··· Page text ···
The Dating Game of Partnerships
Whether you’re in a syndication or a founder/co-founder relationship, McMahon said any type of partnership in the beginning is akin to dating. She advises to find a trustworthy partner and spend a year with them. Travel with them. Get referrals.
“When you exhaust doing things on your own, it’s time to ask for help. It’s not how do I do it, it’s who can help me do it,” she said.
First, she said it’s imperative to find someone who is active in the real estate niche that you are in. Vet that person by spending time with them to learn if they are trustworthy. But going the extra step— verifying an individual—is crucial.
Then, it’s important to evaluate a potential partner’s skills and motivation.
“In a limited partner or LPGP structure, you need to find someone to trust long term to take the reins. In joint ventures/Tenants in Common, and co-founder relationships it’s different—everyone has a seat at the table, but you need to figure out each other’s strengths and ensure everyone stays in their lanes and respects each other by not getting in their way,” she said.
··· Data supplied ···
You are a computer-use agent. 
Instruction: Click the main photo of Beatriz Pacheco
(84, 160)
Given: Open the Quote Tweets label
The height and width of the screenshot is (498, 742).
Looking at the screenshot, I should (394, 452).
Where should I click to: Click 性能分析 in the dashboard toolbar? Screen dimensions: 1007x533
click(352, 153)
···
··· Data supplied ···
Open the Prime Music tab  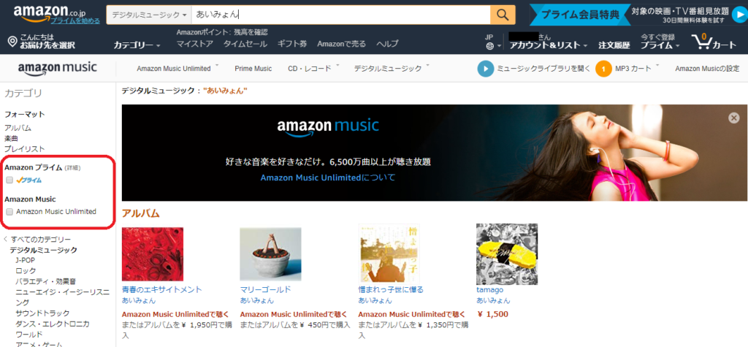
···
▶ Requirement:
Answer these from the partnerships text:
(a) How long does McMahon advise spending with a trustworthy partner?
(b) After finding and vetting someone, what should be evaluated next in a potential partner?
(c) In which arrangements does everyone have a seat at the table?

▶ Output for this task:
(a) A year.
(b) Their skills and motivation.
(c) Joint ventures/Tenants in Common and co-founder relationships.